A heavy trial which fell upon him in the month of June 1542, was at the same time a precious seal set on his ministry by God. The first magistrate of the republic was Ami Porral, one of those citizens who had labored with the utmost earnestness to secure the independence of Geneva and its union with Switzerland. He had a cultivated mind, and had written a book on the history of Geneva, for which the Council expressed to him its acknowledgments. Among the old Huguenots no one had more joyfully received the reformation and the reformer. In the spring time he fell ill. No sooner had Calvin heard of it than he hastened to his house, in company with Viret. ‘I am in danger,’ said the first syndic; ‘the malady from which I suffer has been fatal in my family.’ These three excellent men then had a long conversation together on various subjects, Porral speaking with as much facility as if his health had been sound. His sufferings increased during the two days which followed; but his understanding seemed more lively than formerly, and his speech more fluent. A great number of the citizens of Geneva came to see him; and to each of these he gave a serious exhortation, which was no idle babbling, but was discreetly adapted to the special circumstances of each individual. For three days he appeared to be recovering, but on the fourth day his illness increased, and danger was imminent. Nevertheless, the more he suffered in body the more full was his mind of animation and life. It was he who had censured De la Mare for the strange expressions which we have already noticed. Bernard had taken the part of his colleague, and the result was a coolness between the syndic and the two ministers. Porral now sent for them, and a reconciliation was made after he had seriously admonished them. On the day which proved to be his last, Calvin and Viret arrived at his house at nine o’clock in the morning. The pious reformer, fearing lest he should fatigue his friend if he made a long address, simply set before the dying man the cross of Jesus Christ, his grace and the hope of everlasting life . ‘I receive the messenger whom God sends to me,’ said Porral, ‘and I know the power of Christ to strengthen the conscience of true believers.’
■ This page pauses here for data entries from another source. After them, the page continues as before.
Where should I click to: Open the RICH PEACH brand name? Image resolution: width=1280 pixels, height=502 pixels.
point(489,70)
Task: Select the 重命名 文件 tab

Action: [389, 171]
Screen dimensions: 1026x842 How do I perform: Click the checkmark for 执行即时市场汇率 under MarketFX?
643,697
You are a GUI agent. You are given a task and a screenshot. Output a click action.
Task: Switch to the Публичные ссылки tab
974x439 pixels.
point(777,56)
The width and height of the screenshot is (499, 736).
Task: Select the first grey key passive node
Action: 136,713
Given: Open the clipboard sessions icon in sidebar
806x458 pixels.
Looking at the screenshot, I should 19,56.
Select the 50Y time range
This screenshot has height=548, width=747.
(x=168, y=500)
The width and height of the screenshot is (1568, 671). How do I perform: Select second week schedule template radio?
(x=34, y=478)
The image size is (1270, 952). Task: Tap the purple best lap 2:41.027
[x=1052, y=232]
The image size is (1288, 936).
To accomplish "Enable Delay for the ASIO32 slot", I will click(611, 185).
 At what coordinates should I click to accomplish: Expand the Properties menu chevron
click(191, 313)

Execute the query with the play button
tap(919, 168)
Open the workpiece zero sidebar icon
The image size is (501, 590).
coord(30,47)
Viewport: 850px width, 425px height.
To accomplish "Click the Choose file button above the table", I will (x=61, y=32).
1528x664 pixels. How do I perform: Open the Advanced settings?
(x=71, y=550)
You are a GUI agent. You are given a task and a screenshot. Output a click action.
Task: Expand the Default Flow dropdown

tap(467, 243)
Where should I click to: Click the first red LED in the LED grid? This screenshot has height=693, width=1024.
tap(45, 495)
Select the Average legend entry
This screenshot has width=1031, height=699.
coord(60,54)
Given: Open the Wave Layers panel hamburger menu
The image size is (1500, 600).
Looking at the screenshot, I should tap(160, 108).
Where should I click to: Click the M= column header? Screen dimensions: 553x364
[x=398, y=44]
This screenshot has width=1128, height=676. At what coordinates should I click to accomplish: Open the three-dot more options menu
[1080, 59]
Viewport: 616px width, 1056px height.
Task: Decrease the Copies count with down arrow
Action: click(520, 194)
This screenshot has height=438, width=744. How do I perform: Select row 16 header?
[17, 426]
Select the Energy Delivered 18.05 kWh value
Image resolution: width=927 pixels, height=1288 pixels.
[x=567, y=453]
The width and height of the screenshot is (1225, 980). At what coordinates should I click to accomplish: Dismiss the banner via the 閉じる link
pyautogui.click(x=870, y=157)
Then he bore witness to the work of the ministry as a means of grace, and to the benefits which flow from it, ‘in so luminous a manner,’ says Calvin, ‘that we were both of us astonished, and, I might almost say, in a state of stupor.’ Porral had experienced it. He said, in drawing to a close, ‘I declare that I receive the remission of sins which you announce in the name of Jesus Christ, as though an angel from heaven appeared to proclaim it to me.’ Then he commended, ‘in a marvelous manner,’ the unity which makes one single body of all the true members of the church. He was pained at the recollection of former differences, and, turning to several friends who were at this moment standing by him, he implored them to be of one mind with Calvin and Viret. ‘I have myself,’ said he, ‘been too obstinate in certain matters; but my eyes have been opened, and I see now what mischief may come of disagreement.’
He afterwards made a confession of his faith, short but sincere, serious and clear. Then, turning to Calvin and Viret, Porral exhorted them to perseverance and steadfastness in the work of the ministry. He set forth the difficulties which they would encounter. One might have called him a prophet unveiling the future, he spoke with admirable wisdom of things which concerned the public good. ‘You must continue to put forth your utmost efforts,’ he said to those who surrounded him, ‘for the purpose of reconciling Geneva with her allies.’ The contest with Berne was especially dwelt upon. ‘Although some blustering fellows may cry out very loudly,’ said he, ‘fear not, and be not discouraged.’ After a few more words Calvin prayed, and then departed with Viret.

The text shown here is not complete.